For the Air, Earth, Sea & Beyond

Whenever I see images of professional military men and women, I often find myself gushing over their large, ultra-purpose driven wristwatches. Because as long as they want to wear a watch on the job, they might as well strap a good one to their wrists. Pilots need large dial openings, hour markers, and hands to be able to tell the time at a glance in the cockpit. Divers need good water resistance and a device to track elapsed time. And foot soldiers need a robust watch that can survive the battlefield, jumping out of moving vehicles, and traversing difficult terrain. (At least that’s what I imagine they do.) Me? I need none of the above but this won’t stop me from enjoying and wearing purpose-driven and solid tool watches. 

Disclaimer: Watch collecting does not make much sense most of the time and as much as I love these little machines that tick and tock, I like to wear them. I don’t need to wear them. They aren’t a necessity but rather a personal preference. 

With that said, today we’re going to take a look at a brand we have yet to discuss on Mainspring: Gavox. I had the pleasure of meeting the brand’s founder Mike Happé a few weeks back and I was immediately drawn to the way he does things. Not only how he sees horology but also the ways in which he finds partners and gets his models tested by members of the military around the world. One of his most recent releases—and the one which caught my attention with the greatest intensity—is the AviDiver II. As its name indicates, it’s a cross between a pilot and a dive watch—so, it’s legible and solid—and it comes with a few tricks up its sleeves. 


As soon as you saw the first photo of the Gavox AviDiver II, you certainly noticed that it’s a big boy. Indeed, it comes with a diameter of 43mm, a lug-to-lug of 50.6mm, a thickness of 12.8mm, and a lug width of 22mm. By no means is it a small watch, however its physicality makes sense given the watch’s intended purpose: to be the one and only tool watch for you to pack on any sorts of adventures you might go on. Whether it be flying a fighter jet, diving to explore a shipwreck from the 16th century, or running the New York City Marathon. Indeed, the AviDiver II can do it all given its 200 meters of water resistance (the case-back and the two crowns screw down,) a domed piece of sapphire crystal, lots of BGW9, and a GMT caliber within. It’s a bit of my dream tool watch, if I may say so. 
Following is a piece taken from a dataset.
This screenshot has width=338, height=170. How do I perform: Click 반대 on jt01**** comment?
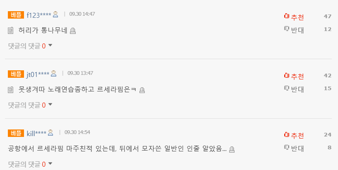click(294, 89)
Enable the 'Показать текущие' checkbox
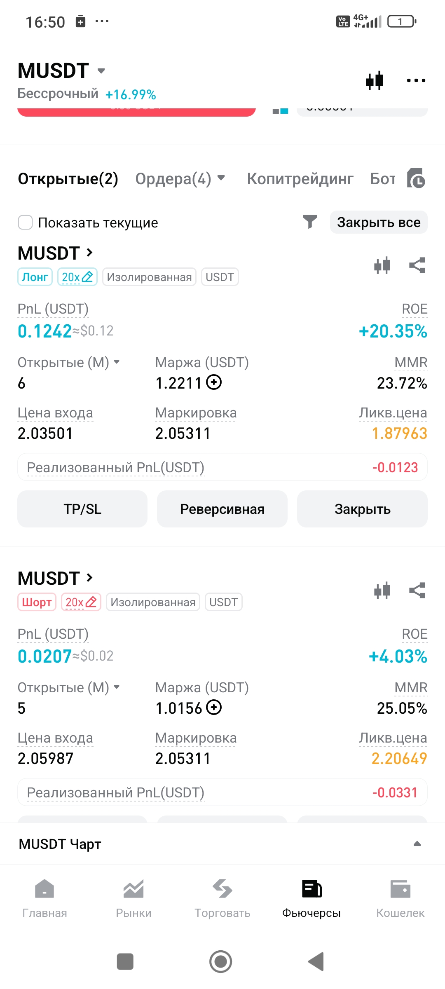Viewport: 445px width, 989px height. (26, 223)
Powering the Gavox AviDiver II is the Seiko NH34 GMT caliber that beats at 21,600 BPH and comes with 41 hours of power reserve. It’s the type of GMT movement some describe as being a “caller GMT” as it is the 24-hour hand which jumps in one-hour increments and not the local hour hand. (I honestly find this type of GMT much more useful than “true” GMT movements found on the Rolex GMT Master II and Tudor Black Bay GMT.) The NH34 is also equipped with a date function which Gavox placed at the 4 o'clock so as to not break the dial symmetry and legibility. The latter also refers to the sandwich construction of the dial which guarantees plenty of lume for nighttime visibility. (Note the white date disc which makes the date numerals pop.) 

And the Gavox AviDiver II goes a step further in claiming good water resistance and a robust build. The brand opted for a piece of domed sapphire that is rather flat on the outside, instead of one that is outwardly heavily domed one as the former does not come with distortions, and is less likely to chip when hitting a solid object from the side. The two screw-down crowns are protected by beefy crown-guards so that they won’t get knocked over during use. All of this is paired with a thick and solid black rubber strap (complete with curved end-links) and a metal bracelet. So you can “dress it up and down” depending on what you do. Given its dimensions, I enjoyed wearing it on the rubber the most since I have a smaller wrist of 6.50”/16.5cm. 

Note that the lug-to-lug extends by only 2mm to 50.8mm with the bracelet on. Despite the 50mm+ measurement, the case fits just right on my flat, skinny French wrist. 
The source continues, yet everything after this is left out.